**Task input**
*** Begin section ***

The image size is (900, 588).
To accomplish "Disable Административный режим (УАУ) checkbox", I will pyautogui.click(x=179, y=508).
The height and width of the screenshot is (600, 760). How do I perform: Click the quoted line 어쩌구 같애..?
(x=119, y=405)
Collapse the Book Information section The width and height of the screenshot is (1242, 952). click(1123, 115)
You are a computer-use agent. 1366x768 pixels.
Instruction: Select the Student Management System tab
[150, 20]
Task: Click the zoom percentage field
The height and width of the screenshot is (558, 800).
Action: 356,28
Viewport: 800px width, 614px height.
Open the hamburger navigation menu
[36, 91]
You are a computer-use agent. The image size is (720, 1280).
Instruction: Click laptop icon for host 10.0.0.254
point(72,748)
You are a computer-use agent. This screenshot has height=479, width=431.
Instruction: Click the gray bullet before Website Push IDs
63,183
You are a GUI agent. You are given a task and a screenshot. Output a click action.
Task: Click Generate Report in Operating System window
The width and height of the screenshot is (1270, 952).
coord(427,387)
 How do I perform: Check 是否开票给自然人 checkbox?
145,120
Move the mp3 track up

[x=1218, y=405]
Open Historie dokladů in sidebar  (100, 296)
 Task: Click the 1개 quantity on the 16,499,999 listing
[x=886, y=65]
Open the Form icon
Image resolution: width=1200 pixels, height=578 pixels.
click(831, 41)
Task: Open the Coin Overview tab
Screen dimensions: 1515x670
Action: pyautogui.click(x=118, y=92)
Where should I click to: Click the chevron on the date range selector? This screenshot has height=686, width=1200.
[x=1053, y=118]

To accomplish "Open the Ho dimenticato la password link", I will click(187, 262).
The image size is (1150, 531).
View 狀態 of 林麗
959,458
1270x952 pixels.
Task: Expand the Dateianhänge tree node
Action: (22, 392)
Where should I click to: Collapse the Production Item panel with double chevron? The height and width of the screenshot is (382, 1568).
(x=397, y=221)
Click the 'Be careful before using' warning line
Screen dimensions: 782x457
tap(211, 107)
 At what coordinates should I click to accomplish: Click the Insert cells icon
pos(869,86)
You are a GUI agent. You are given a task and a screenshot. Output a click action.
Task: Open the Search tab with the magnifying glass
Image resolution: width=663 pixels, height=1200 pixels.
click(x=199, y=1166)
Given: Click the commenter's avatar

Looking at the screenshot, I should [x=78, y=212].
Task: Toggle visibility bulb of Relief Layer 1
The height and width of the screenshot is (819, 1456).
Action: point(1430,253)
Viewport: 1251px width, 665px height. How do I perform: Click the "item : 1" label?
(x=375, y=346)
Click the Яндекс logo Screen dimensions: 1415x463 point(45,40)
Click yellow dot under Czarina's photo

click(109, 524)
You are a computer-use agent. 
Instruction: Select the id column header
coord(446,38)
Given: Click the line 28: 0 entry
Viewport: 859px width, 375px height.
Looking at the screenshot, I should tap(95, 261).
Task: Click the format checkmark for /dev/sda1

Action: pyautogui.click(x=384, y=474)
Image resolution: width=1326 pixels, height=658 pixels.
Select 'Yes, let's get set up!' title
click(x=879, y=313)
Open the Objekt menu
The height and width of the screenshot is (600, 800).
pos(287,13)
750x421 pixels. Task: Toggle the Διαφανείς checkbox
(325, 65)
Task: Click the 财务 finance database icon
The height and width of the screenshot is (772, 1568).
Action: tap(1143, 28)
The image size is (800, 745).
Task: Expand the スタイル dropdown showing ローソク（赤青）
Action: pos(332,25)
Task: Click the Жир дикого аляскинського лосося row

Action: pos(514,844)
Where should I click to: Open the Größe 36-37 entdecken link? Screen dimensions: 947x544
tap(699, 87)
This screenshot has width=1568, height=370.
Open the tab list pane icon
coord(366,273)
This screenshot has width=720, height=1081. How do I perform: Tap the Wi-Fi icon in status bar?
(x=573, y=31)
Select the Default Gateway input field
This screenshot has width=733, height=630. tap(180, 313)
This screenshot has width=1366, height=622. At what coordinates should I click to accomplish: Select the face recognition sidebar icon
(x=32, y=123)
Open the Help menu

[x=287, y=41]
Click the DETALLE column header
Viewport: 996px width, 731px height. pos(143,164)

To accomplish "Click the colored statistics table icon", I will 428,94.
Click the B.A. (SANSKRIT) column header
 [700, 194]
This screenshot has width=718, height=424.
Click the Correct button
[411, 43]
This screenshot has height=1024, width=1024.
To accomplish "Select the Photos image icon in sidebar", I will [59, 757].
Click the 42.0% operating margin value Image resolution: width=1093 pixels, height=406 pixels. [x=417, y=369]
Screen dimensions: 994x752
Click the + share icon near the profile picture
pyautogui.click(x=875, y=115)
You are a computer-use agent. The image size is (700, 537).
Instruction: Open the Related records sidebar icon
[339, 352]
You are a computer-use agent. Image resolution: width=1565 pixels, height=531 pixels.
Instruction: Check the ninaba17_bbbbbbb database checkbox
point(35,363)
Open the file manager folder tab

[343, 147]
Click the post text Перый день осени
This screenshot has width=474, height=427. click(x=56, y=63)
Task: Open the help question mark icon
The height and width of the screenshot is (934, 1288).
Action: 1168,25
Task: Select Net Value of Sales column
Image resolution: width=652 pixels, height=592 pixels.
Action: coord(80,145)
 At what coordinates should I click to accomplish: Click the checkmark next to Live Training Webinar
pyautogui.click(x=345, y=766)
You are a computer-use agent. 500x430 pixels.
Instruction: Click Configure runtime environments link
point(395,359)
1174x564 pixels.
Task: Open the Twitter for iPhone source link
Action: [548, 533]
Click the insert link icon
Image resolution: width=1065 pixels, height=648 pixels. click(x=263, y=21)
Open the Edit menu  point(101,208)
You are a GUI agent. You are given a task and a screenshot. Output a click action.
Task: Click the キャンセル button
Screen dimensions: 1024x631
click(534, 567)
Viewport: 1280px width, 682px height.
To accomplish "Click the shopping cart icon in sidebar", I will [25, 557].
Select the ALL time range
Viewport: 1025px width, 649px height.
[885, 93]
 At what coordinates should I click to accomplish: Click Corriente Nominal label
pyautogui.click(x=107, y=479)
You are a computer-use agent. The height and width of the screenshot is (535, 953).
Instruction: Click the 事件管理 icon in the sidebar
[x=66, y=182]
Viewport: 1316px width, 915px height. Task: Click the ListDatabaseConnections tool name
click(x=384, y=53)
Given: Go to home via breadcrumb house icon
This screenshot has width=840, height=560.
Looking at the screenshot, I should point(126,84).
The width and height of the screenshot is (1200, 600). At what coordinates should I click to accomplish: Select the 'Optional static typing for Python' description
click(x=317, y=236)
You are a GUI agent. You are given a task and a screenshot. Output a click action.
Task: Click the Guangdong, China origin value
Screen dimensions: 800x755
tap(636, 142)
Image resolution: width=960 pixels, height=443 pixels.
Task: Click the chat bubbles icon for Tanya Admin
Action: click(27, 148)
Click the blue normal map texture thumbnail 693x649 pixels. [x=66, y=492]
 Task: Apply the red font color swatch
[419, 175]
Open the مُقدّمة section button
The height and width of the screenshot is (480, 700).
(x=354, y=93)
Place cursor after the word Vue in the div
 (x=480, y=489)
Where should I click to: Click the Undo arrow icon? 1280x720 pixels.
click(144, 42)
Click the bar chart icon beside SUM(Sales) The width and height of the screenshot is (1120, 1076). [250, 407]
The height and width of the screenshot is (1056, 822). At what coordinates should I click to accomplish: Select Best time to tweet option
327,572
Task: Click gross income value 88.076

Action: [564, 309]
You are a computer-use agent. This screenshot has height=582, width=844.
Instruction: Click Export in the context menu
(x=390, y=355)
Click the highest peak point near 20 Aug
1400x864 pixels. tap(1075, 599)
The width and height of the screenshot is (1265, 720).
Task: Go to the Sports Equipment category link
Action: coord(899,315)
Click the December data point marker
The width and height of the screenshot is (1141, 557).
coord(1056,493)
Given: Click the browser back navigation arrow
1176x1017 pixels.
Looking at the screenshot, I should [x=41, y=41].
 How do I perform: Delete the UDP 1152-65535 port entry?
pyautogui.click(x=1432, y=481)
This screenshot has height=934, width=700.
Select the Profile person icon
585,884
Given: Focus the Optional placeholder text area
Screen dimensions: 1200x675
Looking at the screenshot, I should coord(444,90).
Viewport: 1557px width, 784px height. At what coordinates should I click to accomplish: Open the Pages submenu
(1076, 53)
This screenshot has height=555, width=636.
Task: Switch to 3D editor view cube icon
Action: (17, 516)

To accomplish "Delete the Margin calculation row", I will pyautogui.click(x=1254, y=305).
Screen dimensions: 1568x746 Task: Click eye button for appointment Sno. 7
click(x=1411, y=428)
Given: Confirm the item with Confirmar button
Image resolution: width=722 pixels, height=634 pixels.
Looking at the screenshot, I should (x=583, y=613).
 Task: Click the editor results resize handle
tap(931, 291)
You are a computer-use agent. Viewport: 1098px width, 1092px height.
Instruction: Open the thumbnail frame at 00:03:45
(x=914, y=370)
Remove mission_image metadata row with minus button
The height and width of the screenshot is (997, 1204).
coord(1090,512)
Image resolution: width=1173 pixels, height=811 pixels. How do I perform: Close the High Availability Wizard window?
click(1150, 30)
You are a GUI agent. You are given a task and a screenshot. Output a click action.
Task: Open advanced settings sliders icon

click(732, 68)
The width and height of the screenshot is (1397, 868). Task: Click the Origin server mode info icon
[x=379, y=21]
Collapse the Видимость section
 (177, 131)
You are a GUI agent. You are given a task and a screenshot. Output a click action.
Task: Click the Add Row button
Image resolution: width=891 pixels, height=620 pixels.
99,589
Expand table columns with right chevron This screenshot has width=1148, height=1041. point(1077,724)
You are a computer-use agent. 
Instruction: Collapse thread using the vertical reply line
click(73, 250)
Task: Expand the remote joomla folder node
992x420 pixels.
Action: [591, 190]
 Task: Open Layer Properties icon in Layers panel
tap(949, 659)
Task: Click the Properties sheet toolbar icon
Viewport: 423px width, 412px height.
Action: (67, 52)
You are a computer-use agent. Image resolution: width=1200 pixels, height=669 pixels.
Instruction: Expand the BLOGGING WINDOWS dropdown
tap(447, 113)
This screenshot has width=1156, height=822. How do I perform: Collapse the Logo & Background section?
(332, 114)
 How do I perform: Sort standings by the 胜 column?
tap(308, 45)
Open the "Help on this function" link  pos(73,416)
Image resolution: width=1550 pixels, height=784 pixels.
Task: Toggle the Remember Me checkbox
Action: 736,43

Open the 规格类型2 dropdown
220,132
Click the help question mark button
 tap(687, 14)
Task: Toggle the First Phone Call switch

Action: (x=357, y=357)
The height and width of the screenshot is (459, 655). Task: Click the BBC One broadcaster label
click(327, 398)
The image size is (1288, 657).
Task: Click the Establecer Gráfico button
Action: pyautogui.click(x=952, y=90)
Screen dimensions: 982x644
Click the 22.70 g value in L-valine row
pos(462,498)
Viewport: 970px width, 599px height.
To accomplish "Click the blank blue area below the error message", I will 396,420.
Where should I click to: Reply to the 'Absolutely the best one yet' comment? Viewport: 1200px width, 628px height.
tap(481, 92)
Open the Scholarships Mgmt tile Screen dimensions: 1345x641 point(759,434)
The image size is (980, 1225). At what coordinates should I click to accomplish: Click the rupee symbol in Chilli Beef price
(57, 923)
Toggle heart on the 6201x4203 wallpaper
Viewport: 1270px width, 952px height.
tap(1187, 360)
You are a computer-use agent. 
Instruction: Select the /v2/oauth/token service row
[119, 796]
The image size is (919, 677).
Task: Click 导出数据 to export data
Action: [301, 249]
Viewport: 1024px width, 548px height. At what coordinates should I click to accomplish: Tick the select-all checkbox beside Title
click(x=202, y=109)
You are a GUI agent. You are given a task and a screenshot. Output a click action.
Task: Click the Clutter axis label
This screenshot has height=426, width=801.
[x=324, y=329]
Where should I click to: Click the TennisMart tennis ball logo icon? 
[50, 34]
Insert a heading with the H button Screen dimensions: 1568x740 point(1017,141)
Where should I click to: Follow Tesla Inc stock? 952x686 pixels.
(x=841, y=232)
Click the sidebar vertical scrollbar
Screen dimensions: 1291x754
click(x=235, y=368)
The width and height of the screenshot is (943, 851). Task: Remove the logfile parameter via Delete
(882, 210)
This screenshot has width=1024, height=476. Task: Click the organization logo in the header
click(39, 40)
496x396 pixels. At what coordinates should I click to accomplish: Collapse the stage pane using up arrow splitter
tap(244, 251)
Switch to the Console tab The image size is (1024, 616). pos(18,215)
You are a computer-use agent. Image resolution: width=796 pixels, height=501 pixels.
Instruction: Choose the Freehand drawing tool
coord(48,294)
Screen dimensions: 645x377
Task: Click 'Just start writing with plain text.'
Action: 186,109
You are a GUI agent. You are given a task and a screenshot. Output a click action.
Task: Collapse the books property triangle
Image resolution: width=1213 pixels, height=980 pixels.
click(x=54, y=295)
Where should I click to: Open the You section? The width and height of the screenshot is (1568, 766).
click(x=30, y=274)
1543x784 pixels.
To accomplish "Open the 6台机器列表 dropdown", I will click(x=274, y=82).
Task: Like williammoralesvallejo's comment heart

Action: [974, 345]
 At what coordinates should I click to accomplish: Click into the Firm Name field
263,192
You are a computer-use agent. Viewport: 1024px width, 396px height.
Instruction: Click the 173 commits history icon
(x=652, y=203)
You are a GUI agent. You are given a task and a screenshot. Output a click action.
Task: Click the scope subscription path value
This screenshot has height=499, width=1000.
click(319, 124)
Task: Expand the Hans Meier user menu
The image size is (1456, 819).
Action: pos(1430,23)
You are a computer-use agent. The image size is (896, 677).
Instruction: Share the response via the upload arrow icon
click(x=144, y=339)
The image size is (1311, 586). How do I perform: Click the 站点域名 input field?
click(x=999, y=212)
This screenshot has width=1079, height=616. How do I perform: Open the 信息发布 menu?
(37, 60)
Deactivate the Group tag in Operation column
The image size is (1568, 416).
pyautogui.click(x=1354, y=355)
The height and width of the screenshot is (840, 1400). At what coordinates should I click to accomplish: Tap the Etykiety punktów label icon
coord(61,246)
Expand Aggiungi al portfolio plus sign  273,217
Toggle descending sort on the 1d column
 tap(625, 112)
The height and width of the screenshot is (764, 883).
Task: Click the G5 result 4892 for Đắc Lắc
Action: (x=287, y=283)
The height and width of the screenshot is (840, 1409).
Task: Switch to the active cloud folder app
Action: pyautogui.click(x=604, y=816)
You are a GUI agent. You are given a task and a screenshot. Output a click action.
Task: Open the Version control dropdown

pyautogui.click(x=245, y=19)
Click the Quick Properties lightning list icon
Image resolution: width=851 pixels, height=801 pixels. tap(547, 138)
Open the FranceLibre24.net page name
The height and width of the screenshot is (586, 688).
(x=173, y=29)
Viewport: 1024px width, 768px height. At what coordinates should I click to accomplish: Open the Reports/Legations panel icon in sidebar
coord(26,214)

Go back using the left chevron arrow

*** End section ***

**Task objective**
Where a line of the data above includes the string "blue", pull it out.

**Result**
Click the blue normal map texture thumbnail 693x649 pixels. [x=66, y=492]
To accomplish "Click the blank blue area below the error message", I will 396,420.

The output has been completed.